The length of the perpendicular from the point \(\mathrm{A}(1,-2,-3)\) on the line \(\frac{x-1}{2}=\frac{y+3}{-1}=\frac{z+1}{-2}\) is

Let \(\frac{x-1}{2}=\frac{y+3}{-1}=\frac{z+1}{-2}=\lambda\)
\(\therefore \quad\) Any general point on this line is
\(\mathrm{Q}(2 \lambda+1,-\lambda-3,-2 \lambda-1)\)

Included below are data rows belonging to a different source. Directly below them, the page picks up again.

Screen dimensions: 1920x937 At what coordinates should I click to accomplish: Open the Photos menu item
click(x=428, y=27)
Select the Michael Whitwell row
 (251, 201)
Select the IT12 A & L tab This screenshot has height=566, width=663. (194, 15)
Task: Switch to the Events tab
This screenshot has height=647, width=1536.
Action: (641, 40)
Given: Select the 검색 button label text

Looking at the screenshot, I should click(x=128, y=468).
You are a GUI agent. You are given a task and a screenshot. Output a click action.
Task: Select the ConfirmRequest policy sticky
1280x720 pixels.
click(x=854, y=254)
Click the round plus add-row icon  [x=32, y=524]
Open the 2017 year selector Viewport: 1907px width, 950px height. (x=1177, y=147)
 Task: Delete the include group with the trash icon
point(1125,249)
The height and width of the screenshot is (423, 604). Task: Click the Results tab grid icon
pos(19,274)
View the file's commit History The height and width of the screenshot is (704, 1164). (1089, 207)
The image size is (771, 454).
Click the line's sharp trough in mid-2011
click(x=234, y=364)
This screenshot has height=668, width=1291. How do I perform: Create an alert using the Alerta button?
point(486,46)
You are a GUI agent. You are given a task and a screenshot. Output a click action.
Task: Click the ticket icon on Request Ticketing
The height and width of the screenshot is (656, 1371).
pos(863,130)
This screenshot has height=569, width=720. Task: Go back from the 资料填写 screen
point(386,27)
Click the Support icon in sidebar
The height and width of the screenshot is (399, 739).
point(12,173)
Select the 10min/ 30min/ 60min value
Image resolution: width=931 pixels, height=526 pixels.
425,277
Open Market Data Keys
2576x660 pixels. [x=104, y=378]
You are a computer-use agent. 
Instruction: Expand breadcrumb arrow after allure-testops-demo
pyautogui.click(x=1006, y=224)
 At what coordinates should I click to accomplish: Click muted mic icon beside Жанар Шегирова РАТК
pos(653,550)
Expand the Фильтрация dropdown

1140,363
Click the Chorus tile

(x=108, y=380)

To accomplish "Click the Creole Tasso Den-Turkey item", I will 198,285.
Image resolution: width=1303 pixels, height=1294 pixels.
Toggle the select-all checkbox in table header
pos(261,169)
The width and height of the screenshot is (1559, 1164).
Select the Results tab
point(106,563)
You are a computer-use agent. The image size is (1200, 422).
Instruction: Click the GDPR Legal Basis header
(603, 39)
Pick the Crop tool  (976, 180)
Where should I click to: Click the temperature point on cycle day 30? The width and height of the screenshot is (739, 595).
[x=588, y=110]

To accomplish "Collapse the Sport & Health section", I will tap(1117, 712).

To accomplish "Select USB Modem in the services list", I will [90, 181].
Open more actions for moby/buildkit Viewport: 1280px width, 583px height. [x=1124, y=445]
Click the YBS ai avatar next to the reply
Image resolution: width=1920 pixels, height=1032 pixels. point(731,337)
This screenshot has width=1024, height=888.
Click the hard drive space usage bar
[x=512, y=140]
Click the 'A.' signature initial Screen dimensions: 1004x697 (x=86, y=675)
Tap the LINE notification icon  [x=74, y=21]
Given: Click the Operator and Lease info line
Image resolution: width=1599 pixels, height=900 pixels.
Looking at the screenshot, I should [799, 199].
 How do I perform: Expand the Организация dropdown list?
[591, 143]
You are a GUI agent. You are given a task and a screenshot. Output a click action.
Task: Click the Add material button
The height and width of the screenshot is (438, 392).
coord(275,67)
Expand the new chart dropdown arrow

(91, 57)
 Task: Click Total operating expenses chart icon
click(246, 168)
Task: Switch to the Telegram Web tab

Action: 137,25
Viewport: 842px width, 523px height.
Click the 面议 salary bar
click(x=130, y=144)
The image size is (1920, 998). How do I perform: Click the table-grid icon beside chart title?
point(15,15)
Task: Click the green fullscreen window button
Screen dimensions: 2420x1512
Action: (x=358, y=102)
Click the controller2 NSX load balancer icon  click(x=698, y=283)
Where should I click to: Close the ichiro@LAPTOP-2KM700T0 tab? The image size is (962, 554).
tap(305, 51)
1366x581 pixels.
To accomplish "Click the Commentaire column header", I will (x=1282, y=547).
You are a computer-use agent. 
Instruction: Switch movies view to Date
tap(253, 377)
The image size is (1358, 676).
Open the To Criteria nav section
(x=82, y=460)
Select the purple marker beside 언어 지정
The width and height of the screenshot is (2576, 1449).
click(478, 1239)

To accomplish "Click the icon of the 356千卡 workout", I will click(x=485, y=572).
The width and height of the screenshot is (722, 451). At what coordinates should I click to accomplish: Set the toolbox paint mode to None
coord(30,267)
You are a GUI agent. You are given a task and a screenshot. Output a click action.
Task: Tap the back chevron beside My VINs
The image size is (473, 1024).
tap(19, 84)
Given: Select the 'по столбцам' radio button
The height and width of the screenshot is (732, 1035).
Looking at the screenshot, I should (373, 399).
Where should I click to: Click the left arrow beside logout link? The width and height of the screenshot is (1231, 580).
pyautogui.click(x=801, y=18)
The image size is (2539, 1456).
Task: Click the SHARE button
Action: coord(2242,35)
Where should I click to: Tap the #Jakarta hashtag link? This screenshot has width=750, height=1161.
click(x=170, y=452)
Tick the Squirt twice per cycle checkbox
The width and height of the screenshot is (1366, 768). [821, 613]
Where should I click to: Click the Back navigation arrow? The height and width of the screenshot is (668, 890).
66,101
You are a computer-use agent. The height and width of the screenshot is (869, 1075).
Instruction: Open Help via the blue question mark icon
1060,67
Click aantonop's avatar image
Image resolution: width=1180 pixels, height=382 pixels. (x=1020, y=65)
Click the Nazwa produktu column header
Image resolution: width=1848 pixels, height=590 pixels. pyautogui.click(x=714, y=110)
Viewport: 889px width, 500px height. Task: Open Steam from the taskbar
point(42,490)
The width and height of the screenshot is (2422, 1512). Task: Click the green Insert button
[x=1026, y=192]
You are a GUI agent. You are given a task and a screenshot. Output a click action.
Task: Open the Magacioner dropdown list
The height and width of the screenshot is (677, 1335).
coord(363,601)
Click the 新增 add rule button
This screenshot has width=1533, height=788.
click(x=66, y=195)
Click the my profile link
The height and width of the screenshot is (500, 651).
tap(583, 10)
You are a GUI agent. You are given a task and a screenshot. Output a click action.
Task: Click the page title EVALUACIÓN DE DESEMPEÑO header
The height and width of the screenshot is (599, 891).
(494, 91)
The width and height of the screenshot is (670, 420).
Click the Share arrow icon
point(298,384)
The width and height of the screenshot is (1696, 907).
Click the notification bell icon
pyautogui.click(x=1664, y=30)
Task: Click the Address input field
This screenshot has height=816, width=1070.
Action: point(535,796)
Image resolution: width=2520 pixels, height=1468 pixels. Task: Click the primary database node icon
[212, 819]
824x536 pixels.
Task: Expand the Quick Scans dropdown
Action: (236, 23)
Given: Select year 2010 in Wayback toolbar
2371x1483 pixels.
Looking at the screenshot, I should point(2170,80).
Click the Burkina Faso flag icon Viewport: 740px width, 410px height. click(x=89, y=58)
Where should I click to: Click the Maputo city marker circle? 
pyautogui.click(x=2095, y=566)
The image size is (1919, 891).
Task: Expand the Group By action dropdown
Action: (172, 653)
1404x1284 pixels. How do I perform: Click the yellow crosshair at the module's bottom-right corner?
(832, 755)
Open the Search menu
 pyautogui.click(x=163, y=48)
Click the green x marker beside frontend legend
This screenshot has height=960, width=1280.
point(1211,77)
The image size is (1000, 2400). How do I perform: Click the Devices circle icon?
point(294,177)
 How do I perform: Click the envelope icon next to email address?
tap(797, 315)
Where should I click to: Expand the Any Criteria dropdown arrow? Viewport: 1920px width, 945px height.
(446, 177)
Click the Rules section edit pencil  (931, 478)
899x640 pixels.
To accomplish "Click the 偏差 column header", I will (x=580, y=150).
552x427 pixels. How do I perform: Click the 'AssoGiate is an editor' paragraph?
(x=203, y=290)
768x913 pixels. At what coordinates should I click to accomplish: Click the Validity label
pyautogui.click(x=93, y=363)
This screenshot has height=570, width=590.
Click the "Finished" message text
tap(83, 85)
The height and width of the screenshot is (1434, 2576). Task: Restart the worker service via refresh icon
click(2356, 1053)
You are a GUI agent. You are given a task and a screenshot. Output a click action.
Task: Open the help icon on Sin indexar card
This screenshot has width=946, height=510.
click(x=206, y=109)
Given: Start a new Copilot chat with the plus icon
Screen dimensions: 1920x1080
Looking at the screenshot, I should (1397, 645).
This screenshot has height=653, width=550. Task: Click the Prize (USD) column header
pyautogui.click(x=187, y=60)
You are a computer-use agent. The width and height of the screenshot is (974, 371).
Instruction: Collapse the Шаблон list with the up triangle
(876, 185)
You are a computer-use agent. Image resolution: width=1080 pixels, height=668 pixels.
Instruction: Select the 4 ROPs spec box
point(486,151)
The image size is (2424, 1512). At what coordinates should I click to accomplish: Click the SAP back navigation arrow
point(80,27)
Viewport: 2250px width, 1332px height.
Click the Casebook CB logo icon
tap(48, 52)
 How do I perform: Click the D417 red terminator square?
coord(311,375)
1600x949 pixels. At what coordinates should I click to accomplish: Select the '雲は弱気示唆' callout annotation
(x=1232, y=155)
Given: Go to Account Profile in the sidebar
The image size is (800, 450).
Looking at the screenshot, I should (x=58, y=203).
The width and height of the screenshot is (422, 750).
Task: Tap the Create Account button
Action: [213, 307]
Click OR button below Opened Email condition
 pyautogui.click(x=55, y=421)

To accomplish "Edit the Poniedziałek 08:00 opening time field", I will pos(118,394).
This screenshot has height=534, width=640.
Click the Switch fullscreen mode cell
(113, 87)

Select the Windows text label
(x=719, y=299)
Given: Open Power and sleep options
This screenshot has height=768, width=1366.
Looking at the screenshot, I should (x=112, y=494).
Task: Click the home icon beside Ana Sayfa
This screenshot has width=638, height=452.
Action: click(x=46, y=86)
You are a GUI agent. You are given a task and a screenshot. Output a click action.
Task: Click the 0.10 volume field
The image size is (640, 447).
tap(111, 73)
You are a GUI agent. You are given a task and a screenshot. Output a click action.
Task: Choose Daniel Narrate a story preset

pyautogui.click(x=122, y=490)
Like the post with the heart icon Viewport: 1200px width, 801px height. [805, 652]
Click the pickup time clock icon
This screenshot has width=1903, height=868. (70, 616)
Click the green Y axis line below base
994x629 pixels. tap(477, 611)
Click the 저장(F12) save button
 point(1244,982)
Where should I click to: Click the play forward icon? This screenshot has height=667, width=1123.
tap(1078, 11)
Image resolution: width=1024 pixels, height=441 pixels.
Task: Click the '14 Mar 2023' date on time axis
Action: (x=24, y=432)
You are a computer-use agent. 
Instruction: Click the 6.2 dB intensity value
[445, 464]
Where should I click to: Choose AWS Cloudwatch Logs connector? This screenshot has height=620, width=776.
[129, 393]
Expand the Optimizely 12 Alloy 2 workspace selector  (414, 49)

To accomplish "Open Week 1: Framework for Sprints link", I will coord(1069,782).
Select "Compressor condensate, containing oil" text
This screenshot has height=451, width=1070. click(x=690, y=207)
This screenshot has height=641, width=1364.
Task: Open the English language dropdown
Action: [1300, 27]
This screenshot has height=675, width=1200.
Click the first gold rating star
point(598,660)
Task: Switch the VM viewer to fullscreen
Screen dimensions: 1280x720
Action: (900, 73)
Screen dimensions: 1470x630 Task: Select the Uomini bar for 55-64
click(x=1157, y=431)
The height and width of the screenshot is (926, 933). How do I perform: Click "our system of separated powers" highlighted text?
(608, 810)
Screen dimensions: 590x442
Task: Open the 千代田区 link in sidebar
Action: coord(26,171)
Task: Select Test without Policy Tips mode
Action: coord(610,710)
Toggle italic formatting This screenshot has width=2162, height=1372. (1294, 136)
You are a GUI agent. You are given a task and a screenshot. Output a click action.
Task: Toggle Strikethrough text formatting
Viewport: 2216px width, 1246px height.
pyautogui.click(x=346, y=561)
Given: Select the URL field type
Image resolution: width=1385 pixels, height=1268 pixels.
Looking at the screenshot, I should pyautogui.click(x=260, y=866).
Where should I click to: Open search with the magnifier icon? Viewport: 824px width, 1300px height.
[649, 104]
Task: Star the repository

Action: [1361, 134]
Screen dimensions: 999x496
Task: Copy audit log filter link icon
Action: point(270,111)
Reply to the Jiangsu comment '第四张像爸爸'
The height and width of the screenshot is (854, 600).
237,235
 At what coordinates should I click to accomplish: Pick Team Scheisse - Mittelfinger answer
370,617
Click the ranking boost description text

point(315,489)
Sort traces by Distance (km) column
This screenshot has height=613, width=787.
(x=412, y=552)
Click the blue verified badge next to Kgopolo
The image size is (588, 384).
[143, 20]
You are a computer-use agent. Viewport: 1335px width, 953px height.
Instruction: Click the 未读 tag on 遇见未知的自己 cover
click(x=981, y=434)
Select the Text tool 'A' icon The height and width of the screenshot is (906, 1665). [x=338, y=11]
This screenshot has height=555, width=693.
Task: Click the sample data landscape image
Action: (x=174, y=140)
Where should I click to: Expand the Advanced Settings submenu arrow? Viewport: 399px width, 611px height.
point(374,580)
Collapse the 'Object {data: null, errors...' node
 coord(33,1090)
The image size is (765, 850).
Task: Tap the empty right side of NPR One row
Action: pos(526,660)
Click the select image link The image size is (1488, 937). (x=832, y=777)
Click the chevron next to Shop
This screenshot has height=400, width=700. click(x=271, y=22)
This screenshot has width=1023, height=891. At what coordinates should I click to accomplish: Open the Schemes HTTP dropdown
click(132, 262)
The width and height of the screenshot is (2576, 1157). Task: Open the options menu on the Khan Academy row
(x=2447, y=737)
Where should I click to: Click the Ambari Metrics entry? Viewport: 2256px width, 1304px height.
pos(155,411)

The direction ratios of AQ are
\(2 \lambda,-\lambda-1,-2 \lambda+2\)
Since \(A Q\) is perpendicular to given lines.
\(\begin{aligned}
& 2(2 \lambda)-1(-\lambda-1)-2(-2 \lambda+2)=0 \\
\Rightarrow & 4 \lambda+\lambda+1+4 \lambda-4=0 \\
& \Rightarrow 9 \lambda-3=0 \\
\Rightarrow & \lambda=\frac{1}{3} \\
\therefore \quad & \mathrm{Q} \equiv\left(\frac{5}{3}, \frac{-10}{3}, \frac{-5}{3}\right)
\end{aligned}\)
\(\therefore \quad \mathrm{AQ}=\sqrt{\left(1-\frac{5}{3}\right)^2-\left(-2+\frac{10}{3}\right)^2+\left(-3+\frac{5}{3}\right)^2}\)
\(\begin{aligned} & =\sqrt{\frac{4}{9}+\frac{16}{9}+\frac{16}{9}}=\sqrt{\frac{36}{9}}=\sqrt{4} \\ \therefore \quad A Q & =2 \text { units }\end{aligned}\)